**BLOCCO DI TESTO**
News5 Dicembre 2023 12:55

Assemblea Confimi, Agnelli: serve un “Salva imprese”, produciamo 100 per avere 30. Stop all’Austerity in Europa. VIDEOINTERVISTA

“Quella di oggi è una storia di dedizione e amore per l’Italia, la storia degli imprenditori che hanno costruito il marchio del Made in Italy, un amore non sempre corrisposto. Le 45mila imprese che rappresento, si riconoscono e si prendono cura della bandiera tricolore simbolo di sacrificio, libertà e uguaglianza, ma chi si prende cura di loro? Oggi più di qualcuno sembra essersi dimenticato del nostro contributo”.

Così a PMINEWS Paolo Agnelli, presidente Confimi, nella sua relazione in occasione dell’Assemblea annuale in corso a Roma.

“Le nostre imprese hanno un carico fiscale e contributivo del 59,1%, mentre la media europea è al 38,9%. I nostri imprenditori pagano il 27,9% sugli utili, mentre in Europa la media è del 21,2%, mentre le PMI pagano l’energia 16 centesimi al KwH e il 42% di questo costo sono imposte e accise, in Europa si parla di 0,12 cent. al KwH. Per gli adempimenti fiscali le nostre imprese dedicano 30 giorni annui alla burocrazie, con l’avvio di una nuova impresa tra i 6 e 12 mesi, mentre in Germania a Francia bastano 4 ore.

Sui salari, la paga media oraria in Germania è di 9,60, in Francia 10,25, in Spagna 5,20, in Polonia poco più di 2 euro, in Italia è di 7,50. Ma se prendiamo l’industria italiana, i salari sono in media con gli altri paesi europei. Se l’economia del nostro paese registra indici più bassi, la colpa è delle paghe della PA e del settore servizi, mentre nessuno dice che, a fronte dei 300 miliardi di salari del settore privato, 180 miliardi finiscono nelle casse dello stato. Il reale cuneo fiscale è pari al 60%, mentre la media Ocse è del 46,5.

**VOCI ESTRATTE**

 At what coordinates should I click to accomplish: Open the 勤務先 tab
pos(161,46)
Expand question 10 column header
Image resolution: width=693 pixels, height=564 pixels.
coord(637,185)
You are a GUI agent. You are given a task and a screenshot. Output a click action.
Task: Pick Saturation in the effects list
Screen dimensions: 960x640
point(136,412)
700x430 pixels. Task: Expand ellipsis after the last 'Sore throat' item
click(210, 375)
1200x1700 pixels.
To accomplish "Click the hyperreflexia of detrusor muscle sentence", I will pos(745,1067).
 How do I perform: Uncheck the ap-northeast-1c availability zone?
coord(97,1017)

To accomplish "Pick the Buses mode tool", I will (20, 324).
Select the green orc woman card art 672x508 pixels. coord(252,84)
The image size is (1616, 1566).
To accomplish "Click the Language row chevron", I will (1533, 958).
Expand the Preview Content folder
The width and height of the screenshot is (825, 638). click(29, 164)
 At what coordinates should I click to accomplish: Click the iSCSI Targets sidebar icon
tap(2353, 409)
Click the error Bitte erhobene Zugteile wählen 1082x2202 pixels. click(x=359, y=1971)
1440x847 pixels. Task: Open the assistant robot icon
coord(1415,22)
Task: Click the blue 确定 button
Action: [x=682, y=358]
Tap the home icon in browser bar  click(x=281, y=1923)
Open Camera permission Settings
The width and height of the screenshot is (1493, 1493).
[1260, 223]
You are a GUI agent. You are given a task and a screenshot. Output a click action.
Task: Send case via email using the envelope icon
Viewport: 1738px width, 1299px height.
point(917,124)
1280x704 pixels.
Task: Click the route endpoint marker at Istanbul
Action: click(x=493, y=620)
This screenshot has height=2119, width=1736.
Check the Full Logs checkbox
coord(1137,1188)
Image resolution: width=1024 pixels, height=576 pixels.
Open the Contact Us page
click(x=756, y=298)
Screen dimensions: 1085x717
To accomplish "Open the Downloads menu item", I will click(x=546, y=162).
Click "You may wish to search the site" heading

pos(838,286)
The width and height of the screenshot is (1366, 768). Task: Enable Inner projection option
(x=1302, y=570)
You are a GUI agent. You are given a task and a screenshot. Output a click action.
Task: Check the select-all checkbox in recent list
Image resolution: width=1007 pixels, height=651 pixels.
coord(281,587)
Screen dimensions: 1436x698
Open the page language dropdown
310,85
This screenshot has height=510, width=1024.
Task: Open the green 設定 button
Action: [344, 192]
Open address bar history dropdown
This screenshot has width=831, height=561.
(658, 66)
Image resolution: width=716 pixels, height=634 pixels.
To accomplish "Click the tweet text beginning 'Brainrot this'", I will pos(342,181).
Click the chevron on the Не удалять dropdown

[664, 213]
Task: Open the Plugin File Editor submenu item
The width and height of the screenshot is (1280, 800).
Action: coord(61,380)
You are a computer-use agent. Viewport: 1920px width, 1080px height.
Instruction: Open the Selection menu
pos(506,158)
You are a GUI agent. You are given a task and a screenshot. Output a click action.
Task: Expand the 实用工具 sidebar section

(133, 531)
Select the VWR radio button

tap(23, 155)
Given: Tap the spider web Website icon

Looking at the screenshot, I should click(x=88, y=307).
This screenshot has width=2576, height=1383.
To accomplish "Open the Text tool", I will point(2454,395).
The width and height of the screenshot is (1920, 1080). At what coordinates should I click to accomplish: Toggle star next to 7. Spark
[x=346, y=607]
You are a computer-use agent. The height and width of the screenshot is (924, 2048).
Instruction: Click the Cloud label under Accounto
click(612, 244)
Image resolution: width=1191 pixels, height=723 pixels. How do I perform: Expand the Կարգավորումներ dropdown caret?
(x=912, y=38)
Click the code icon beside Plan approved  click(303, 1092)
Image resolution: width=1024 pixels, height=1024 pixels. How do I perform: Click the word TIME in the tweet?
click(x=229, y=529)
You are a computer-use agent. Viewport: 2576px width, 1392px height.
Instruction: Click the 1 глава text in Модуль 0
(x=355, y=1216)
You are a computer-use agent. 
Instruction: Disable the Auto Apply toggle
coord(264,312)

**CONSEGNA**
Per favore, rispondi alle domande sull'articolo dedicato all'assemblea Confimi, numerando le risposte nello stesso modo.
1. Quante imprese dice di rappresentare Paolo Agnelli?
2. A quanto ammonta il carico fiscale e contributivo delle imprese italiane?
3. Qual è la paga media oraria indicata per l'Italia?

**RISPOSTA**
1. 45mila.
2. Il 59,1%.
3. 7,50.